[Reviewed by: Damiano Lanzi]
Two qualified noise-makers as the Italian Gabriele Fagnani, aka Corazzata Valdemone and the British Steve Bagman, join their forces in this devastating split album of ‘music for Nazi sexploitation movies’. The artwork itself pictures the female characters of these 70’s and 80’s B-Movies (titles like “Ilsa, She Wolf of the SS” and “Last Orgy of the Third Reich”), surrounded by futurist slogans. The ingredients of the album are in this way immediately made clear: Futurism (intended as artistic celebration of noise, automation, mechanical power); totalitarian imagery, sordid themes, unjustified violence and sex.

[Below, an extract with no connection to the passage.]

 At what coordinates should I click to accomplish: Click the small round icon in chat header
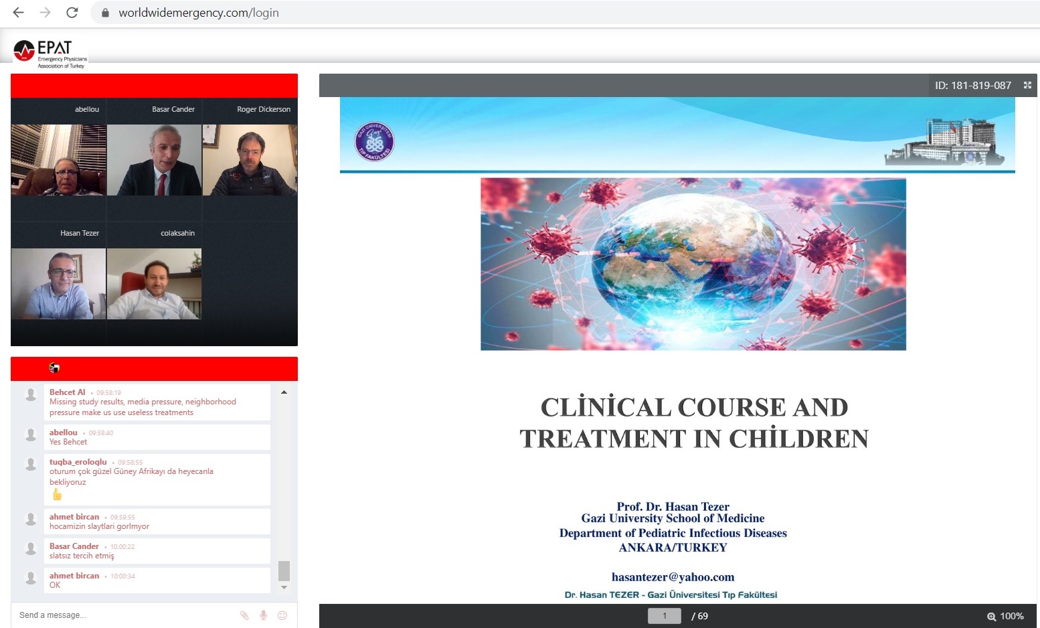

Many listeners would turn up their nose even reading this description, and many would never watch the aforementioned low-budget movies, showing orgies and tortures in concentration camps and SS headquarters. On the other hand, it’s impossible to take these films seriously without recognizing their kitsch value; in the same way it would be a mistake to consider this album as propaganda for any kind of political ideology. If you thought so, the two artists have probably reached their goal: to provoke the listener. You could object that the provocation here is carried beyond the boundaries of good taste, but you’ve got to admit that nowadays it’s difficult to shake people’s conscience without injuring their sense of decency.
Fagnani & Bagman know that most people are refractory to irony on certain themes, so they’re having fun teasing the listener and their unconscious bigotry. The album opens with “1000 Anni Ancora” by Corazzata Valdemone. The rifle bursts and gunshots in the intro give place to an exhilarating Grand-Guignol song, sampled from the 1977 Italian movie “Le Lunghe Notti della Gestapo”, where actress Giovanna sings fascist mottos and tales of whips, harassed bourgeoisie and sadomasochism. The piece proceeds into a murky dark ambient section, with cymbals that sound like they’re being played with blades and then into a traditional industrial part, with FX vocals and a snarly distorted bass guitar.
The three Bagman pieces are opened by a post-apocalyptic version of the “Ode to Joy”, followed by power electronics and distorted howls in “Ein Fraulein”. Bagman’s style is quite static, (while Corazzata Valdemone is more experimental and dynamic) but yet effective. The noise profile is powerful, rich in frequencies and hypnotic. Bagman modulates the noise in an expressionistic fashion; from the electronic storm in “Ein Fraulein” to the uproar of a possessed factory in “Disciplinary Aktion #1” and “Der Sturmer”, that sounds like the cabin of a WW2 Flying Fortress. At the end of the album, two more songs by Corazzata Valdemone. The 17 minutes tour de force of “W Gli Schiaffi” contains a bit of everything; Mussolini speeches, lacerating electric noises, desolated landscapes with ominous war drums in the distance, malfunctioning pipe organs, burning cities, analog bugs and monkeys, et cetera… After that, the two minutes of static noise in “Wunderbar” come almost as a relief!